What is required: Return the data exactly, with all pictures removed.
═════ Data under study ═════
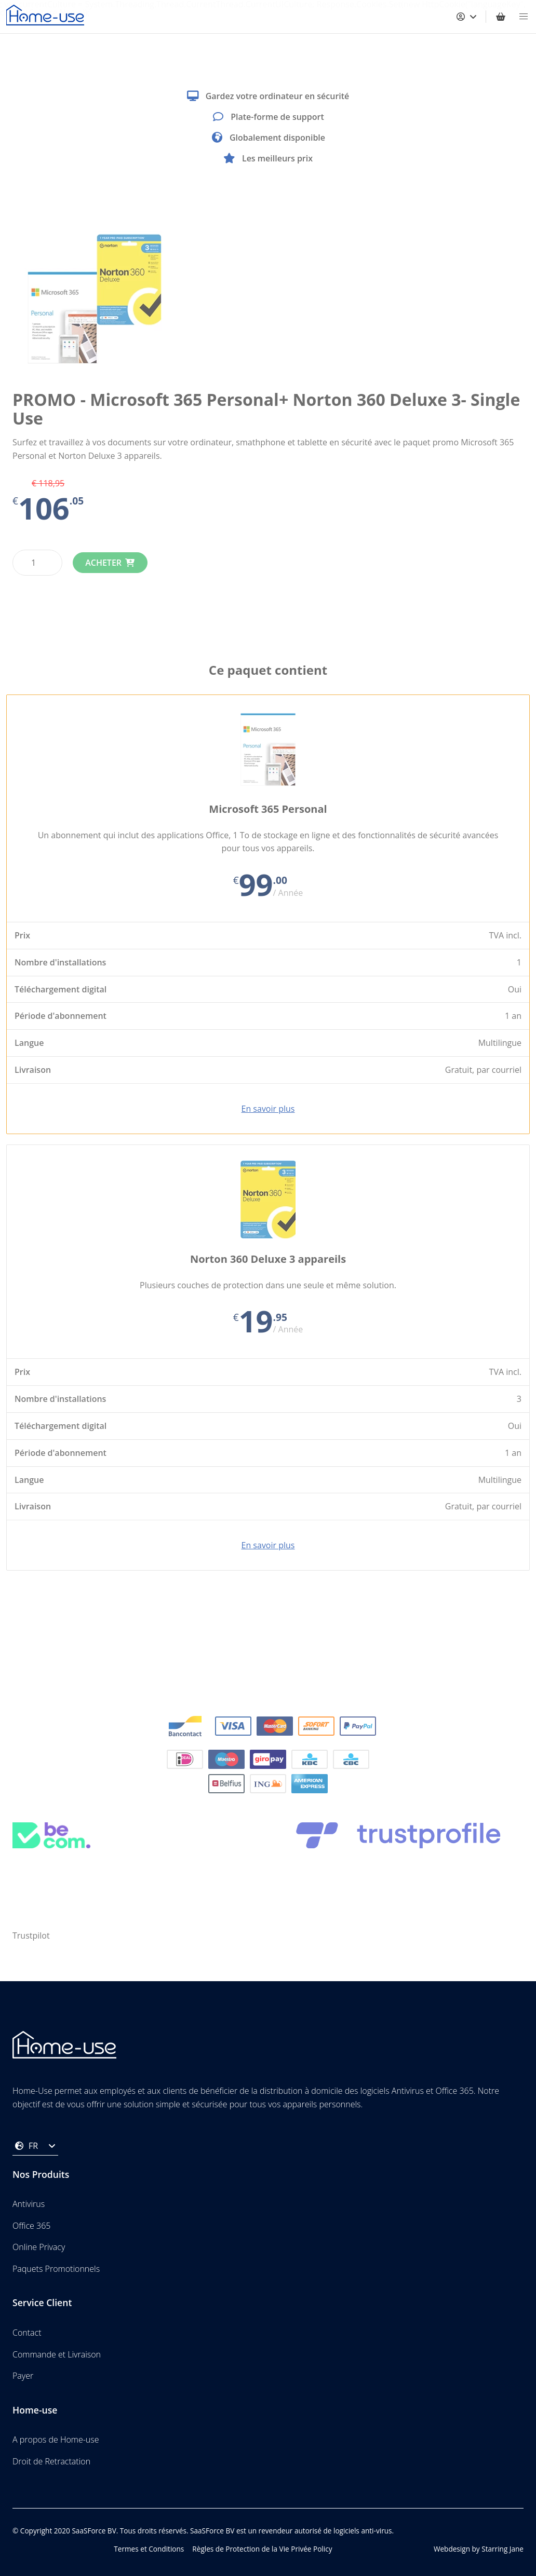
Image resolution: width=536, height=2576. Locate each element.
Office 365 (31, 2225)
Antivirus (28, 2204)
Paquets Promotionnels (56, 2268)
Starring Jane (502, 2549)
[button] (523, 16)
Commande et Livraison (56, 2354)
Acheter (103, 562)
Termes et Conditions (149, 2549)
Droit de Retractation (51, 2461)
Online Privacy (38, 2247)
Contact (27, 2332)
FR (35, 2145)
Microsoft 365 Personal (268, 809)
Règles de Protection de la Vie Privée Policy (262, 2549)
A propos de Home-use (55, 2439)
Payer (22, 2375)
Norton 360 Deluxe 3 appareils (268, 1259)
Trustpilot (31, 1935)
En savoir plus (268, 1109)
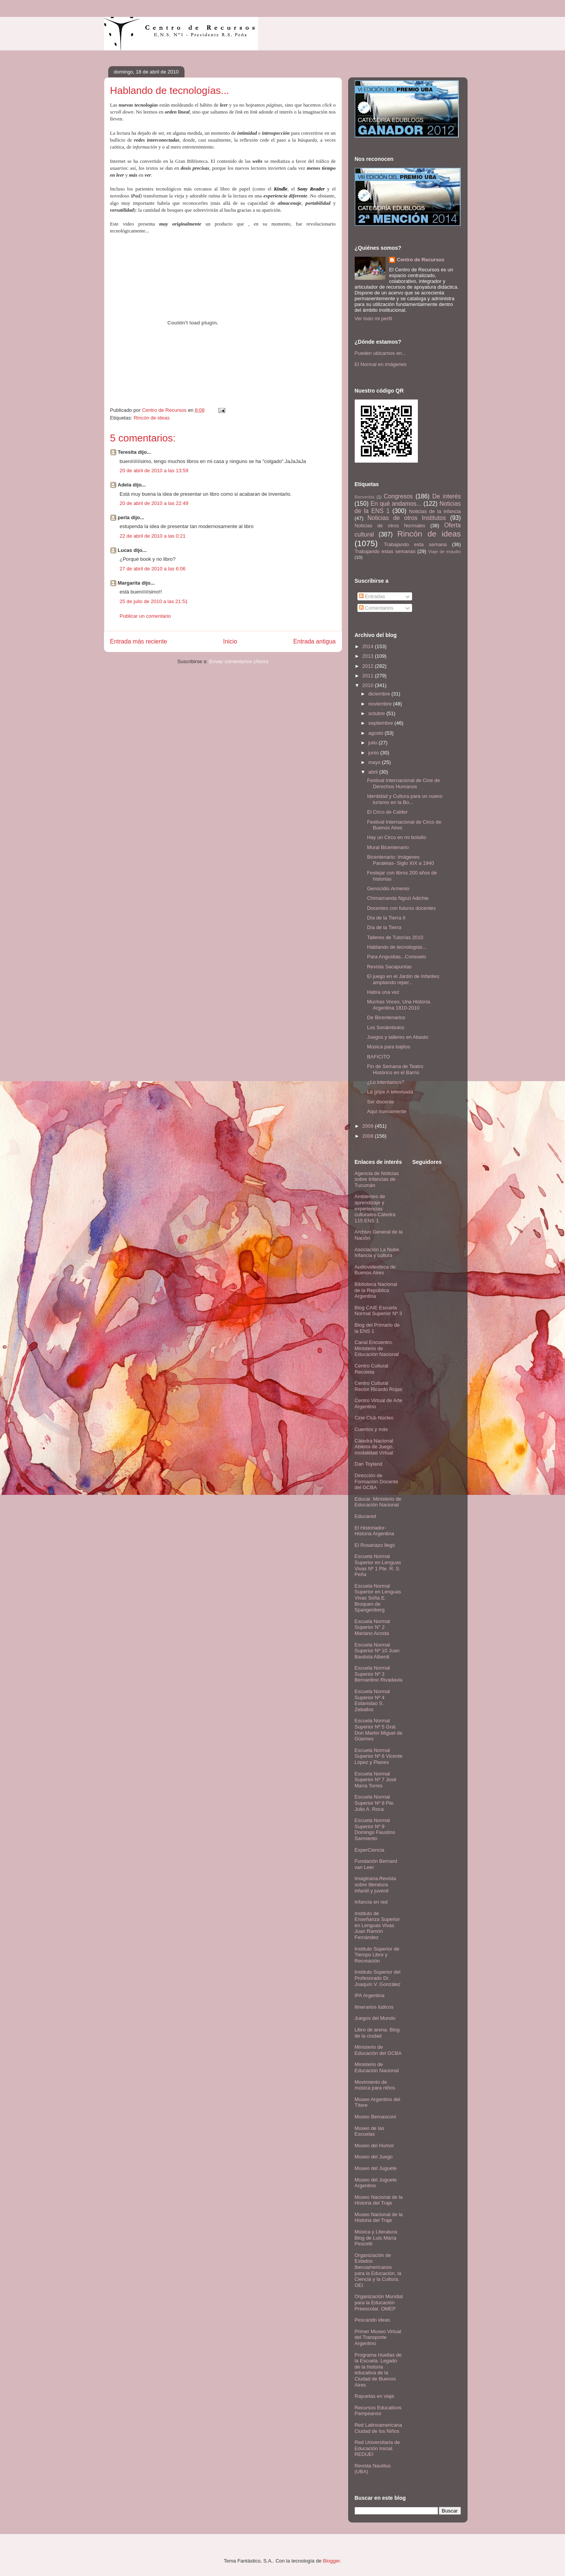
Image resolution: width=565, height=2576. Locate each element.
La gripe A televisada (390, 1092)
═════
Response for this exercise:
Image resolution: width=536, height=2576. Locate each element.
Office 365 (31, 2225)
Antivirus (28, 2204)
Paquets Promotionnels (56, 2268)
Starring Jane (502, 2549)
[button] (523, 16)
Commande et Livraison (56, 2354)
Acheter (103, 562)
Termes et Conditions (149, 2549)
Droit de Retractation (51, 2461)
Online Privacy (38, 2247)
Contact (27, 2332)
FR (35, 2145)
Microsoft 365 Personal (268, 809)
Règles de Protection de la Vie Privée Policy (262, 2549)
A propos de Home-use (55, 2439)
Payer (22, 2375)
Norton 360 Deluxe 3 appareils (268, 1259)
Trustpilot (31, 1935)
En savoir plus (268, 1109)
Image resolution: width=565, height=2576. Locate each element.
La gripe A televisada (390, 1092)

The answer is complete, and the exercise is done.